A-4284/2022 Page 19 8. Le Tribunal administratif fédéral peut allouer, d'office ou sur requête, à la partie ayant entièrement ou partiellement gain de cause une indemnité pour les frais indispensables et relativement élevés qui lui ont été occasionnés (art. 64 al. 1 PA ; art. 7 ss FITAF). Les autorités fédérales et, en règle générale, les autres autorités parties n'ont pas droit aux dépens (art. 7 al. 3 FITAF). Les recourants, qui ne sont pas représentés, n’ont donc pas droit à des dépens. L’intimée, qui succombe, n’y a pas non plus droit.

(Le dispositif est porté à la page suivante).

A-4284/2022 Page 20 Par ces motifs, le Tribunal administratif fédéral prononce : 1. Les recours sont admis. Partant, la décision partielle du 16 août 2022 de l’autorité inférieure est annulée. 2. La cause est renvoyée à l’autorité inférieure pour nouvelle décision au sens des considérants. 3. Des frais de procédure réduits, d’un montant de 500 francs, sont mis à la charge de l’intimée. Ce montant doit être versé sur le compte du Tribunal après l’entrée en force du présent arrêt. Le délai de paiement est de 30 jours à compter de la date de la facturation. Le bulletin de versement sera envoyé par courrier séparé. 4. L’avance de frais de 1'500 francs prestée par les recourants leur sera restituée dès l’entrée en force du présent arrêt. 5. Il n’est pas alloué de dépens. 6. Le présent arrêt est adressé aux recourants, à l'intimée et à l'autorité inférieure.

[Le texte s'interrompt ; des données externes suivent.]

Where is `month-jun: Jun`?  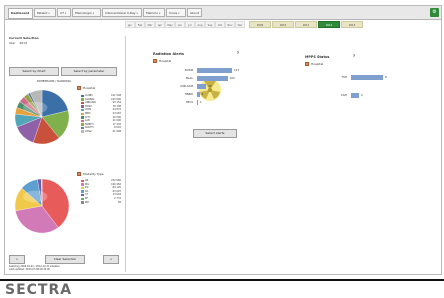 month-jun: Jun is located at coordinates (180, 24).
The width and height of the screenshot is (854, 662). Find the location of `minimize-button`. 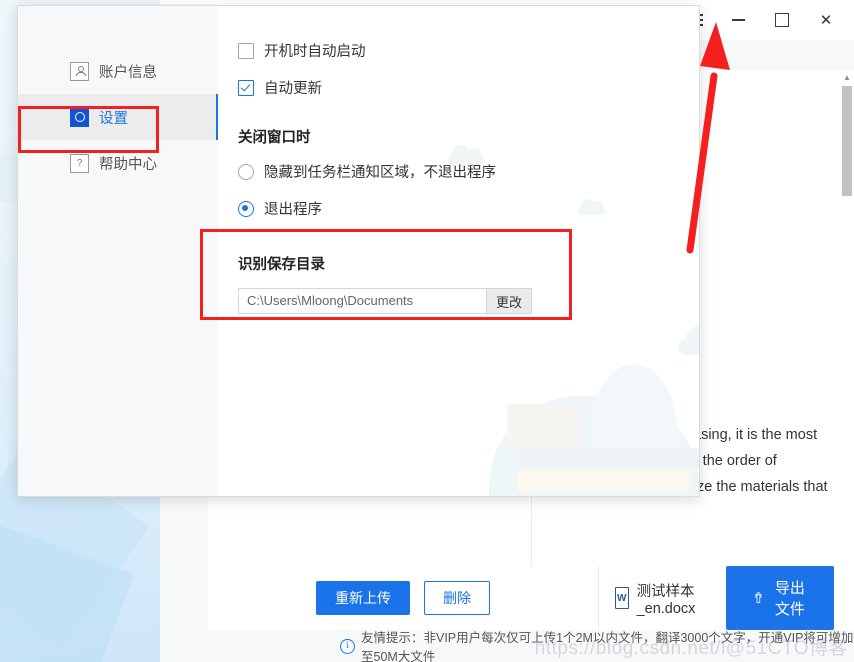

minimize-button is located at coordinates (738, 20).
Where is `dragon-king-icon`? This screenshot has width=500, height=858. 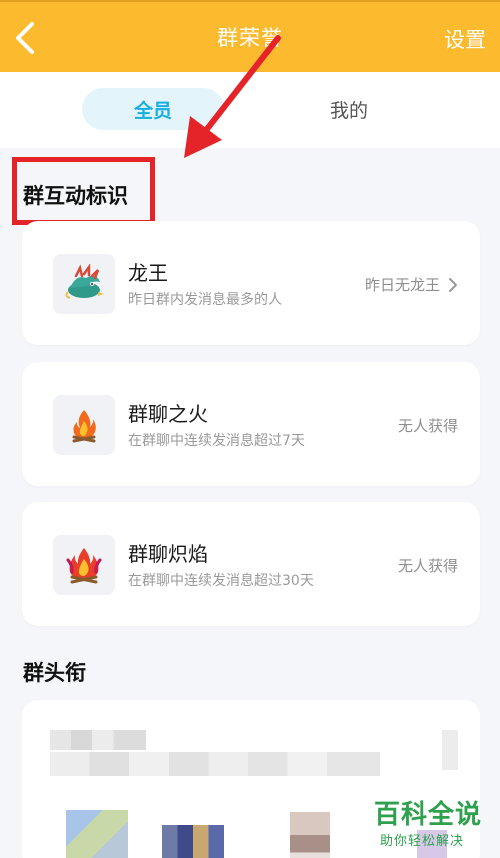 dragon-king-icon is located at coordinates (84, 282).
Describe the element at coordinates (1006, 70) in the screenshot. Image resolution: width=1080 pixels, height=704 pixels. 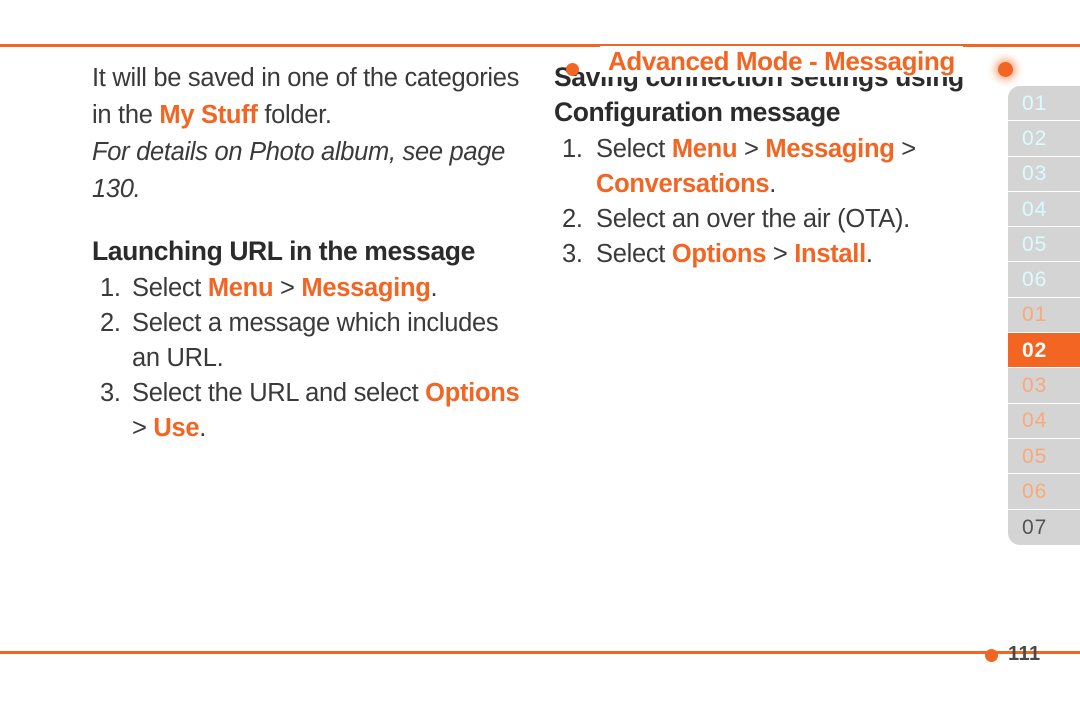
I see `bullet-dot-glow-icon-right` at that location.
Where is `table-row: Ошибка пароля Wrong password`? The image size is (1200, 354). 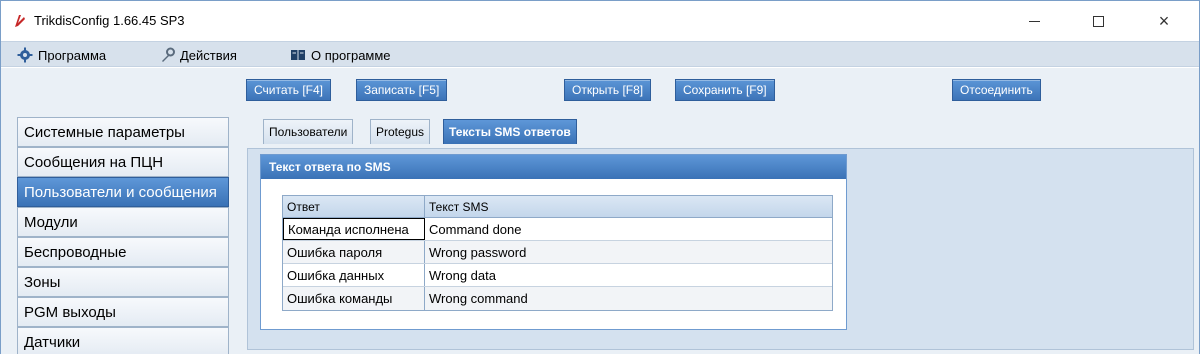 table-row: Ошибка пароля Wrong password is located at coordinates (558, 252).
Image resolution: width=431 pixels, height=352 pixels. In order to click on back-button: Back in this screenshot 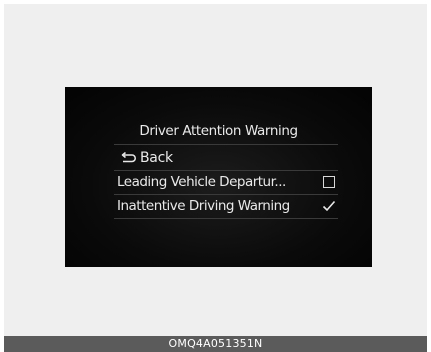, I will do `click(146, 158)`.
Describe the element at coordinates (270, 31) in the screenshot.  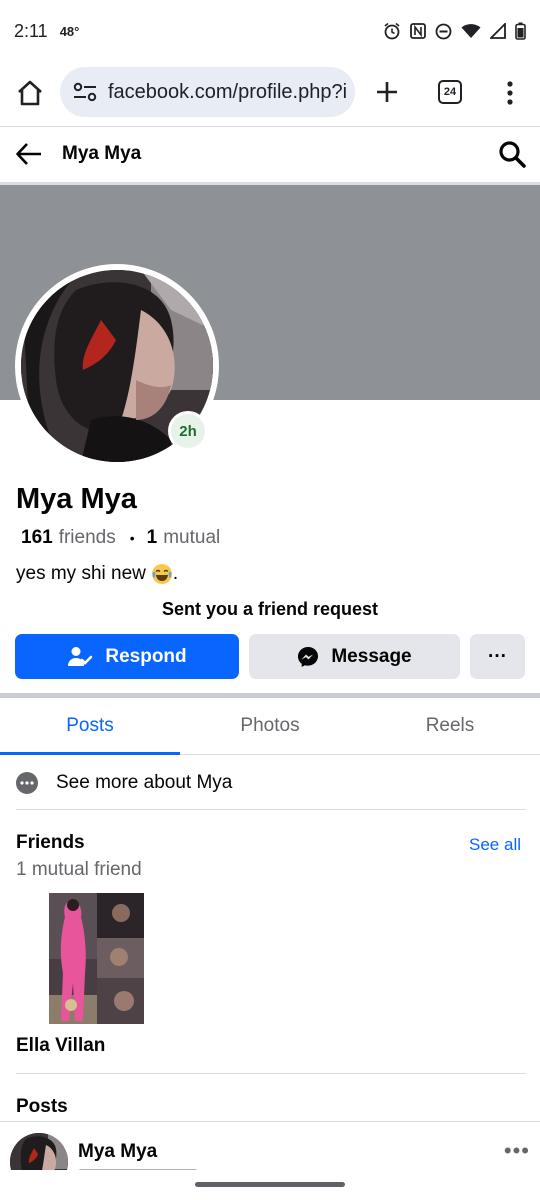
I see `status-bar: 2:11 48°` at that location.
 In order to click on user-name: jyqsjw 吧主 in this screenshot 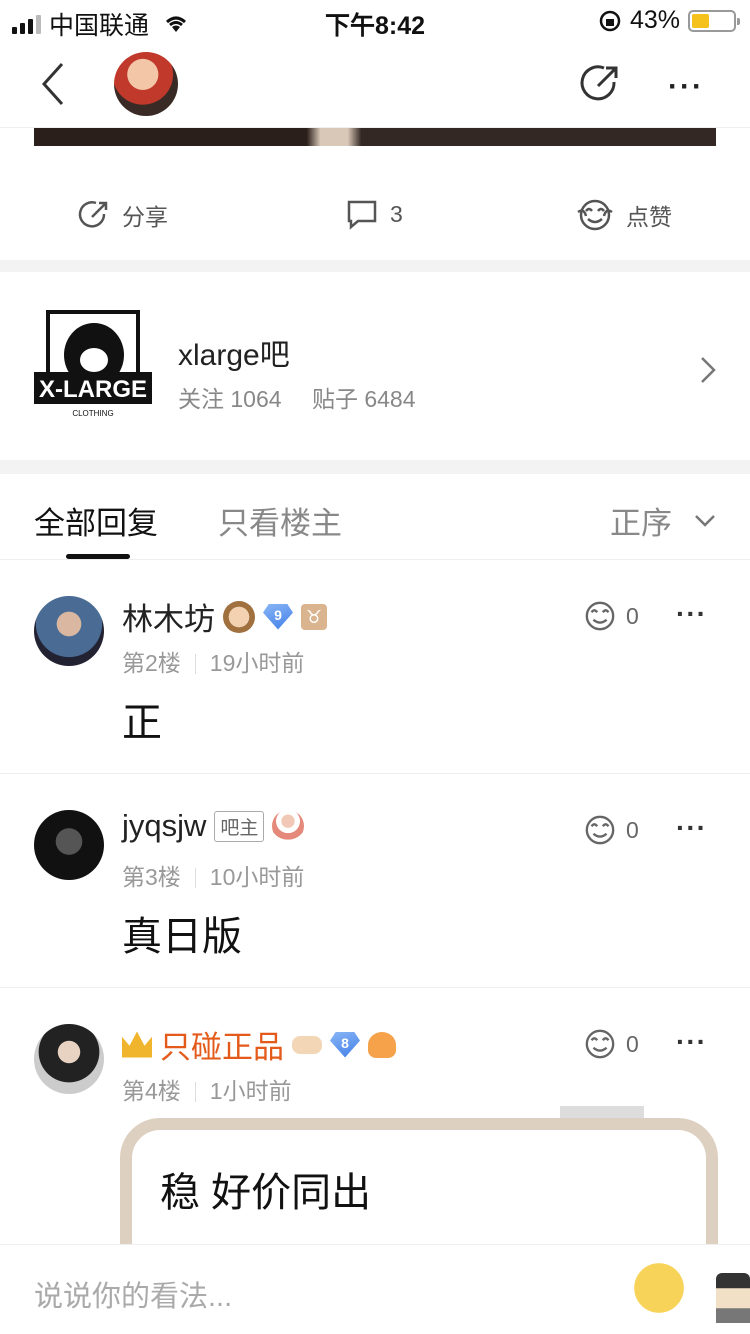, I will do `click(214, 826)`.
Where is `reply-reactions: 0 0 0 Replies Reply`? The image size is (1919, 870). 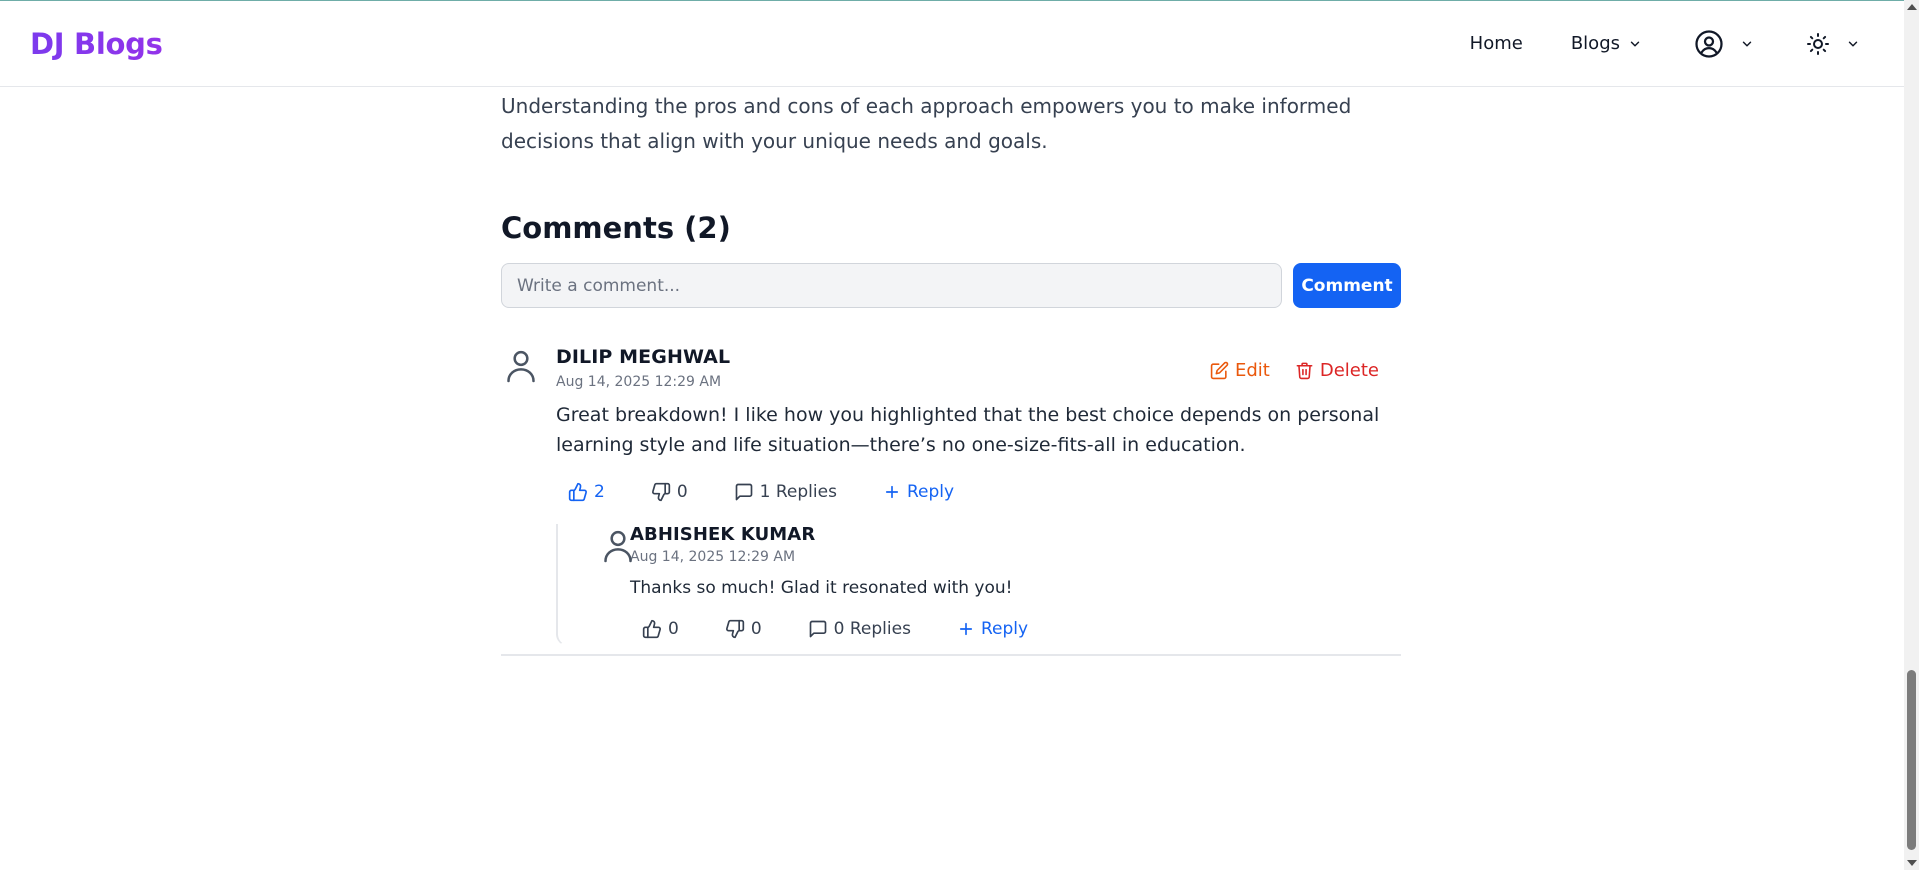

L'indication des voies de droit se trouve à la page suivante.

La présidente du collège :

Le greffier :

Claudia Pasqualetto Péquignot Julien Delaye

A-4284/2022 Page 21 Indication des voies de droit : La présente décision peut être attaquée devant le Tribunal fédéral, 1000 Lausanne 14, par la voie du recours en matière de droit public, dans les trente jours qui suivent la notification (art. 82 ss, 90 ss et 100 LTF). Ce délai est réputé observé si les mémoires sont remis au plus tard le dernier jour du délai, soit au Tribunal fédéral soit, à l'attention de ce dernier, à La Poste Suisse ou à une représentation diplomatique ou consulaire suisse (art. 48 al. 1 LTF). Le mémoire doit être rédigé dans une langue officielle, indiquer les conclusions, les motifs et les moyens de preuve, et être signé. La décision attaquée et les moyens de preuve doivent être joints au mémoire, pour autant qu'ils soient en mains de la partie recourante (art. 42 LTF).